#### Data records ####

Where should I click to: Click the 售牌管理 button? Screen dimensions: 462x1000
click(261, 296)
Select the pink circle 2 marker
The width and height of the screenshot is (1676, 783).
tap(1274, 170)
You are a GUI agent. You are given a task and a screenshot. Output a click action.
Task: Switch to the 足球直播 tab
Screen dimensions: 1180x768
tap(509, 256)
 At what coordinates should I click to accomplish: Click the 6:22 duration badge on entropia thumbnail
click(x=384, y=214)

####
#### Data records ####

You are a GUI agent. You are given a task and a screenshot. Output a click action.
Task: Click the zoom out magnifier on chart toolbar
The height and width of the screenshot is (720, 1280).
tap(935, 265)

####
#### Data records ####

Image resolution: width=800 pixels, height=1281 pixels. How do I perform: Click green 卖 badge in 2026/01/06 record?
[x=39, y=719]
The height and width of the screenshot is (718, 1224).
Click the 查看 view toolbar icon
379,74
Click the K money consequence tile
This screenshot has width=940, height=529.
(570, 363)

####

● **Assignment**
Using the listing above, copy exactly the line that contains "Where should I", the line that contains "Task: Switch to the 足球直播 tab", and each line that falls between them.

● **Output for this exercise**
Where should I click to: Click the 售牌管理 button? Screen dimensions: 462x1000
click(261, 296)
Select the pink circle 2 marker
The width and height of the screenshot is (1676, 783).
tap(1274, 170)
You are a GUI agent. You are given a task and a screenshot. Output a click action.
Task: Switch to the 足球直播 tab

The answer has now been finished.